*What the exercise asks*:
Restate word for word the lines below that run from the one holding "At what coordinates" through the one holding "Task: Click the Esch/Alzette", inclusive. Pictures don't belong in the copy.

*Input material*:
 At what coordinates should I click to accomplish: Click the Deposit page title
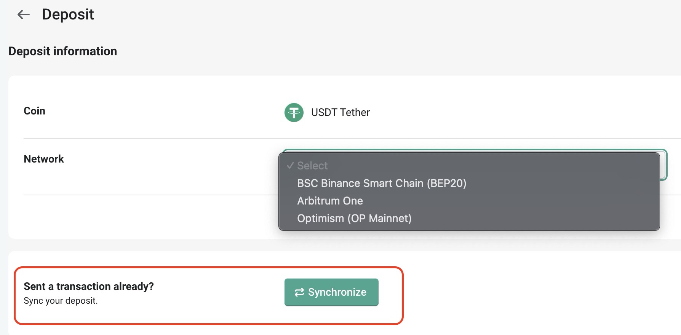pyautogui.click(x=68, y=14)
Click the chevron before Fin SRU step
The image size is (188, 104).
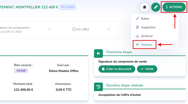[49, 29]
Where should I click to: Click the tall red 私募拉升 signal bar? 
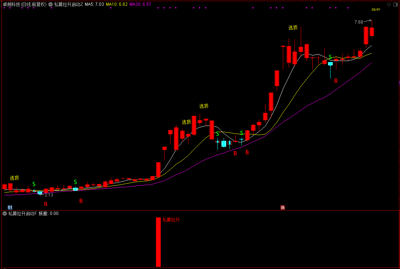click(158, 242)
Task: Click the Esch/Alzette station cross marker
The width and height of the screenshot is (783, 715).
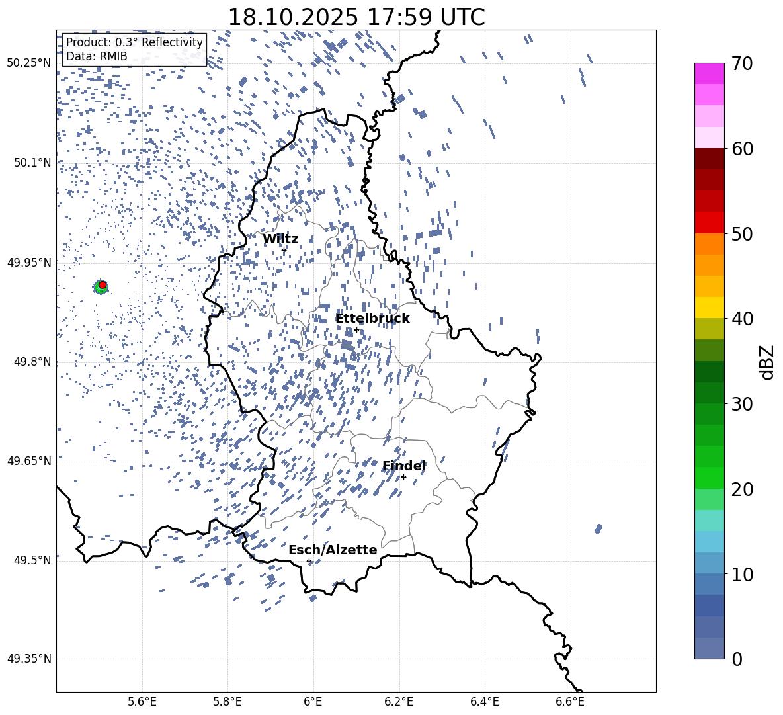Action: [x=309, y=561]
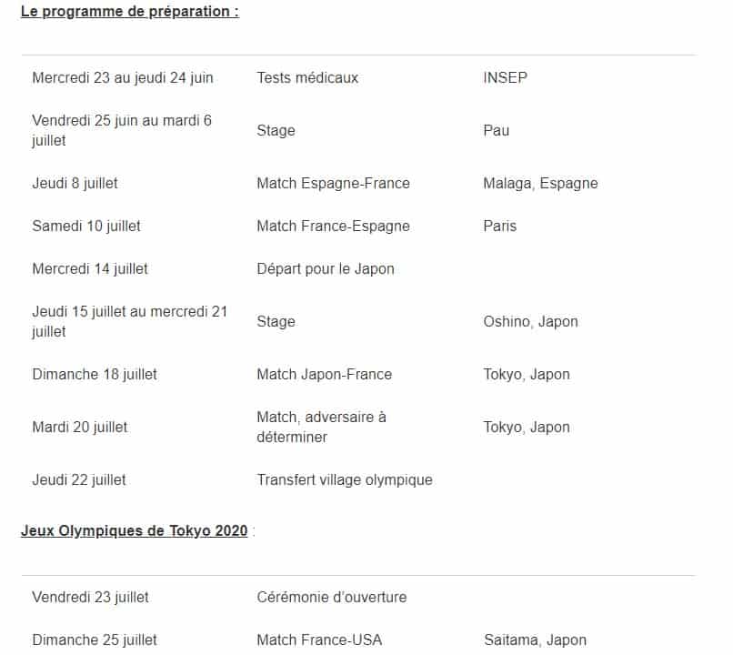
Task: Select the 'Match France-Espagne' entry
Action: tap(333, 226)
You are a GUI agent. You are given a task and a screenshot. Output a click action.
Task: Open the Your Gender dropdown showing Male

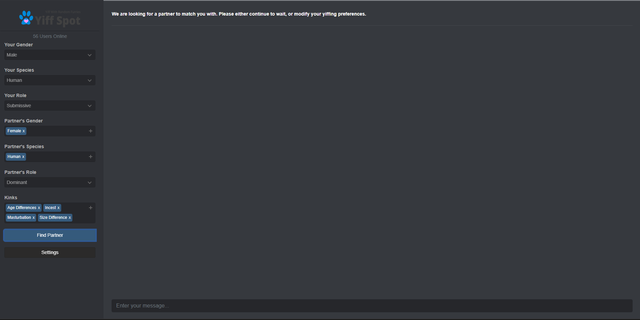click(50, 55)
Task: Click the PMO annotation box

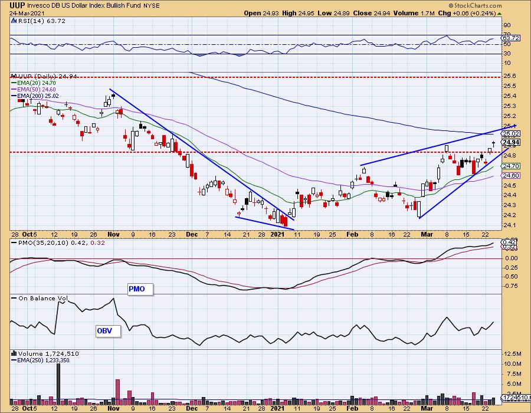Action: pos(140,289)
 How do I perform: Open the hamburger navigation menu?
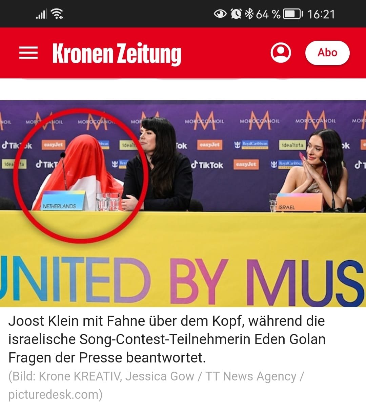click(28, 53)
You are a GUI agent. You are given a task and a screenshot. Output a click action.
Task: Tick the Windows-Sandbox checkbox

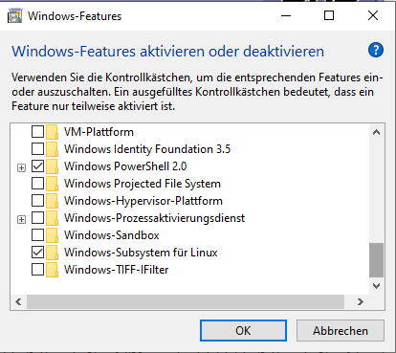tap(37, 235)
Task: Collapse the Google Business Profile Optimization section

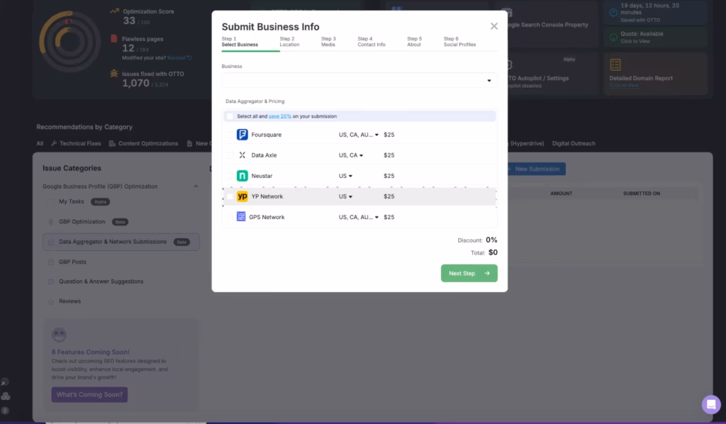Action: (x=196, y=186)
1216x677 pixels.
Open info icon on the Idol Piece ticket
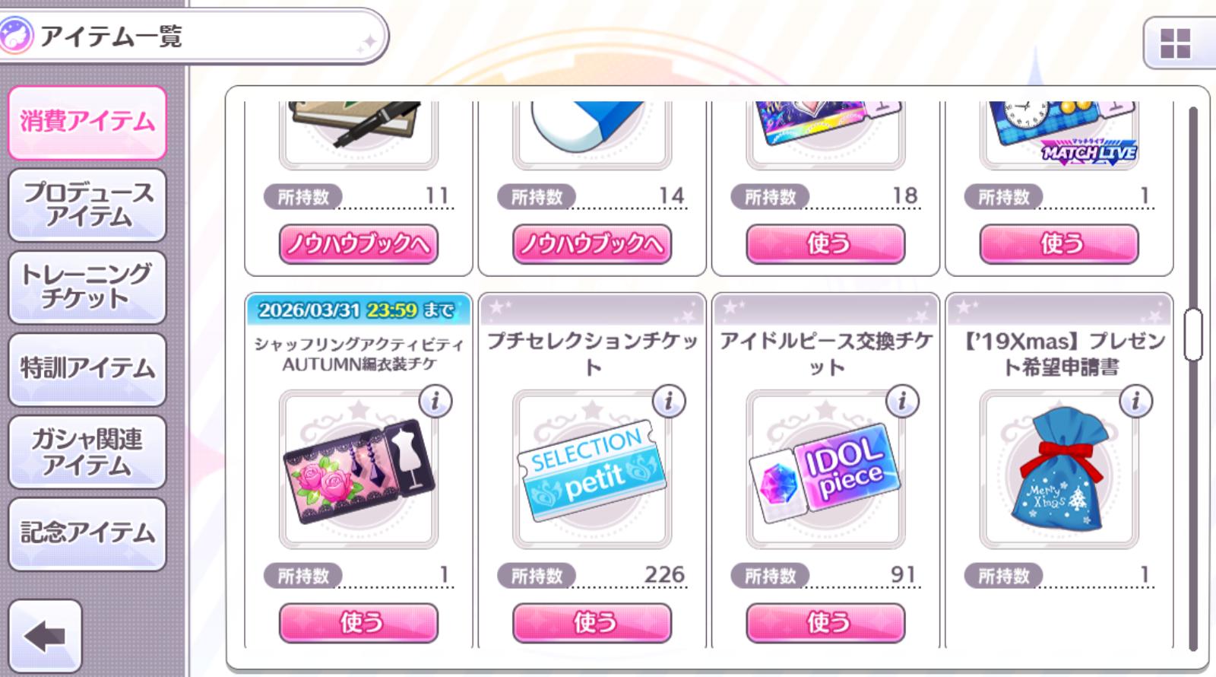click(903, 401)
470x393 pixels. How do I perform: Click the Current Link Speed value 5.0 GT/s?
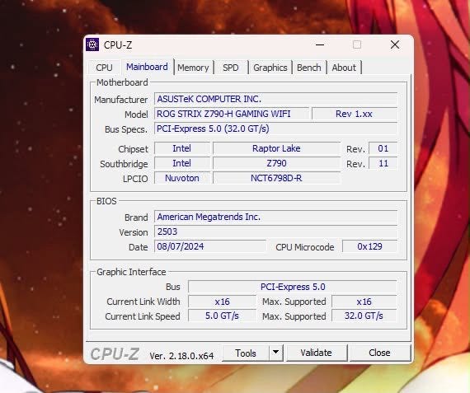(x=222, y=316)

---

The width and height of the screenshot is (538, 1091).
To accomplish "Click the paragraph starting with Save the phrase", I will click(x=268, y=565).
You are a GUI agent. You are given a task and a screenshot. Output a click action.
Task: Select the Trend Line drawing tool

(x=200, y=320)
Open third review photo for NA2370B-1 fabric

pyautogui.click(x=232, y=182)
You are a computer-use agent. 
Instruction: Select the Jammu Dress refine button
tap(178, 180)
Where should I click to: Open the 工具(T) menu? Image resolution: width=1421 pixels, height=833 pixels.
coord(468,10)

*Written answer*:
 At what coordinates should I click to accomplish: Click the Deposit page title
pyautogui.click(x=68, y=14)
Click the chevron before Fin SRU step
The image size is (188, 104).
[49, 29]
Where should I click to: Click the tall red 私募拉升 signal bar? 
click(158, 242)
Task: Click the Esch/Alzette station cross marker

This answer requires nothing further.